She’s not all that sorry about Rudy or Seth, although the story Helena tells of the boy in the hospital room, his head cut open, makes her feel like she should perhaps help. Maybe the answer to their defect lies in the cure to hers.

She’s not convinced until she meets Gracie, until she meets Mark. He helps them, goes against what little family he has left. She can see the love between, thinks that maybe it’s something that she used to share with Delphine. Might one day share with Shay. And so, struggling to convey her thoughts, her pity that his life fade out in the way of his brothers’, in insanity and madness, that the only mother he has ever known would happily kill him, that he has unknowingly made his wife ill, that his brothers, evil though they were, are dead… She sits down at a table one day, looks him dead in the eye, and says

“I’m sorry for your loss.”

 

* * *

 

It’s her first proper funeral since that great aunt, so many years ago. The first that isn’t a sham, that has a body. The first where everybody there actually cares. The first that isn’t presided over by a larger corporation. It’s not needlessly decadent. The sky is as grey as she feels, and today of all days, the polyps on her lungs could take her now. She wishes they would, because she would rather not stand here and feel.

She didn’t tell Shay, didn’t let her come. It didn’t seem right, for some reason. Shay’s always been a separate entity. Her edges have occasionally merged with the shady side of Cosima’s world but for the most part she’s been an untouched escape. A saving grace. But not here. This funeral’s for family only.

It turns out that Delphine didn’t have any family left in France, which explains the lack of contact and the years at boarding school. Any family she did have didn’t care enough and so slipped away unnoticed. Delphine will not fade from the world like her relatives did. Cosima will make sure of that.

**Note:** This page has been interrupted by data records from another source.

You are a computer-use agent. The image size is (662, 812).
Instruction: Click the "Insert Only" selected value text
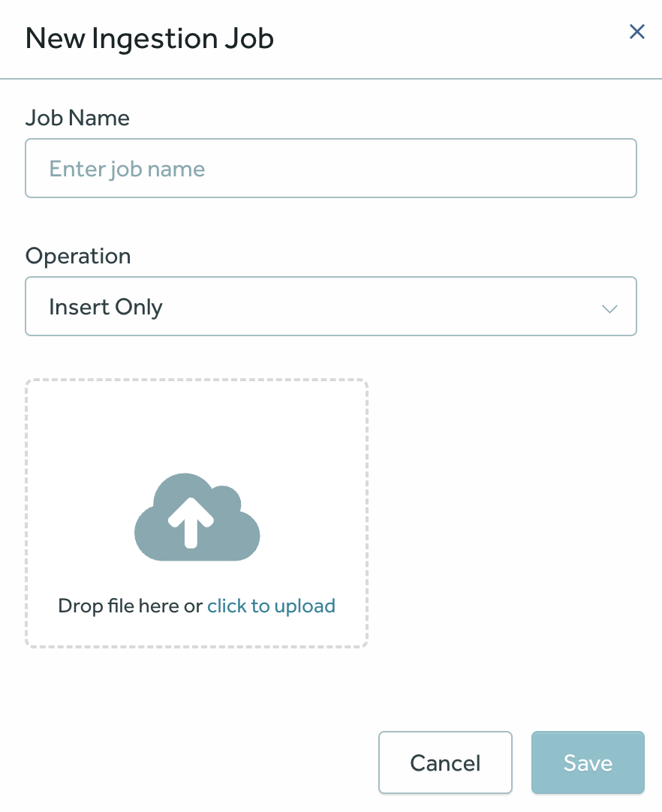point(106,307)
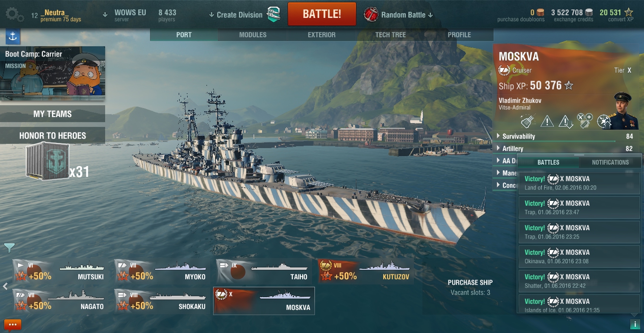
Task: Start the match with BATTLE! button
Action: [x=322, y=14]
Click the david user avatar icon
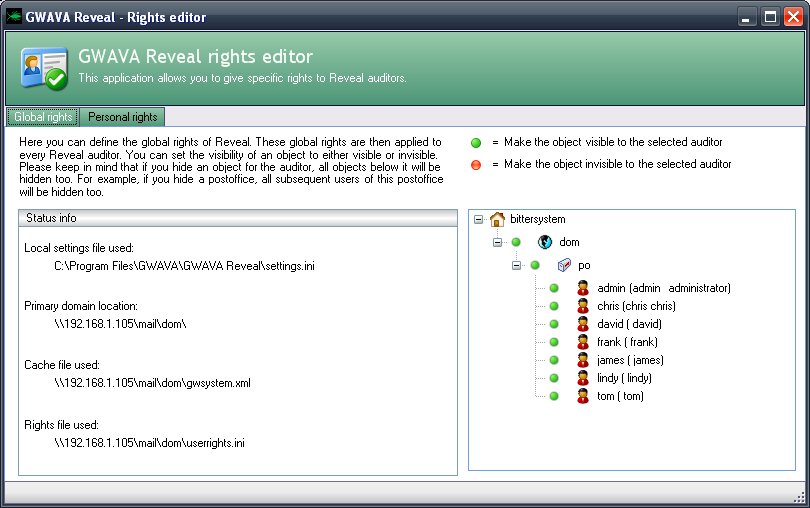This screenshot has width=810, height=508. (583, 324)
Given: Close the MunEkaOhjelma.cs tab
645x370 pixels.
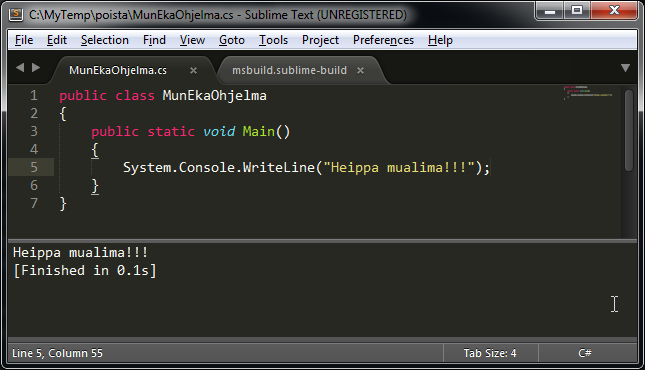Looking at the screenshot, I should pos(193,71).
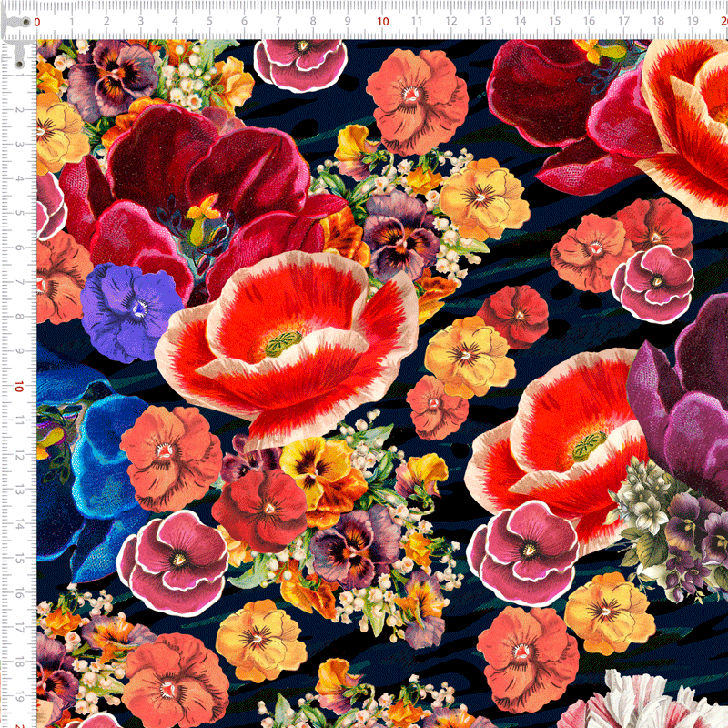Click the green center of the central poppy
The height and width of the screenshot is (728, 728).
click(x=284, y=343)
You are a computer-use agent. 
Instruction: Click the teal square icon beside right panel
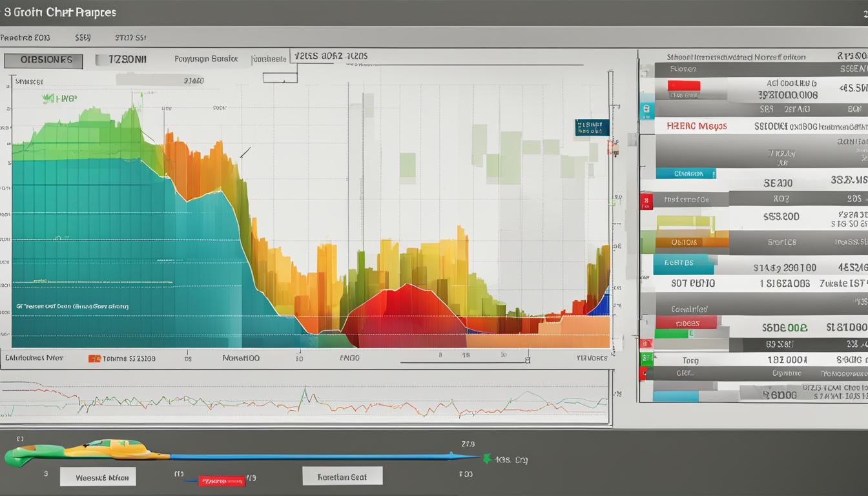click(x=646, y=110)
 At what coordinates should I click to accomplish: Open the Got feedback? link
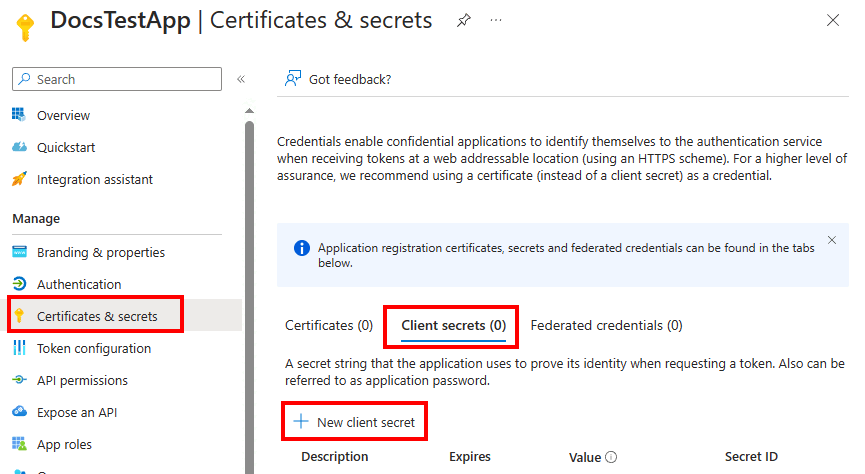(350, 79)
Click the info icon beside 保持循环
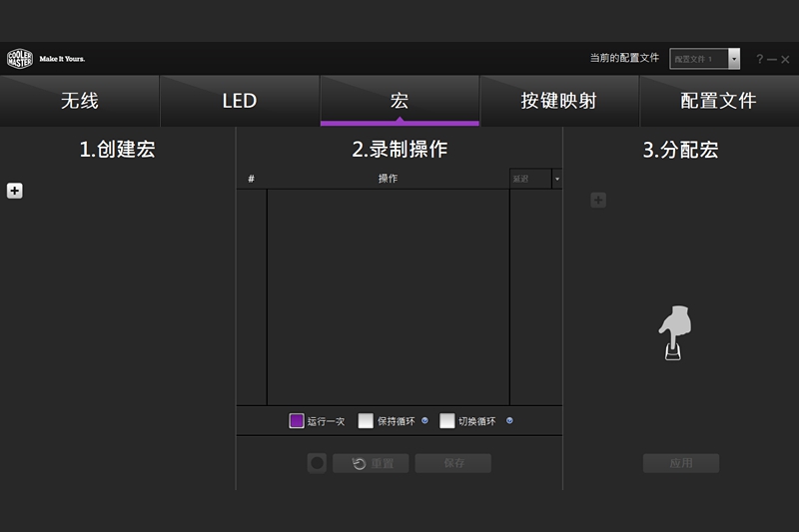The height and width of the screenshot is (532, 799). [424, 421]
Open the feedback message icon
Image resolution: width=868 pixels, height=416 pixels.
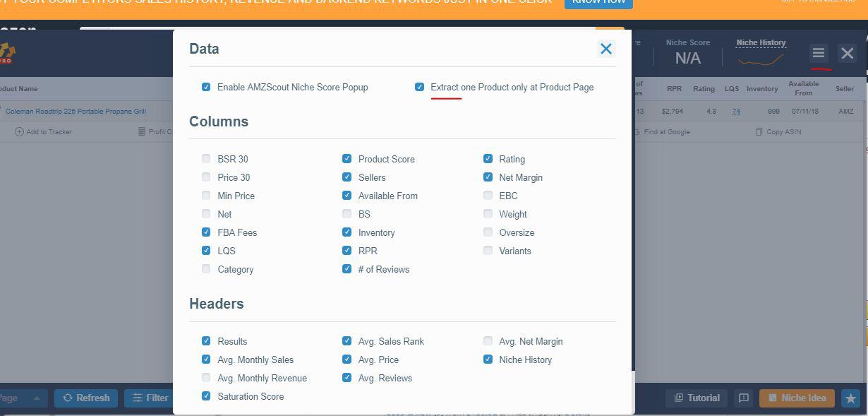click(744, 398)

She will raise a plaque on every rooftop. She will take a helium balloon to the sky and spell it in the clouds. Delphine Cormier was here. She was alive. She was perfect and flawed and beautiful.

Delphine Cormier was mine.

She insisted on a cremation so that she might scatter the ashes high into the wind. Delphine’s been caged so much of her life, trying desperately to do the right thing for her parents, for Cosima, for the clones. Now it’s Cosima’s turn to do the right thing by Delphine. She’ll let the Frenchwoman fly, free and unbound on the wind. She won’t let her rot in a wooden cage, body overtaken against her will. Enough things have been done to Delphine without her consent. Enough manipulation. Enough unfounded hatred. There’s no coffin for Delphine Cormier because no coffin deserves to hold her. She doesn’t get to slowly decay. A headstone will be placed, however, in the same cemetery as Beth Child’s empty tomb. Framed by her glasses, Cosima can see the hill she and Allison stood on to watch the policemen salute.  Each time she comes here she gets closer and closer. Perhaps next time it’ll be her in the ground.

Too soon, the ceremony is over. They’ve said their parts and laid flowers on the marble. The simple block of stone will be left to weather, until the letters are unreadable and Delphine Cormier is nothing more than faint memories. Until every single one of them is dust. She stands numbly, red coat the same colour as Delphine’s blood on the car park floor. The grievers walk past, some touching her, some nodding, some sharing words of condolence

“I’m sorry for your loss.”


End file.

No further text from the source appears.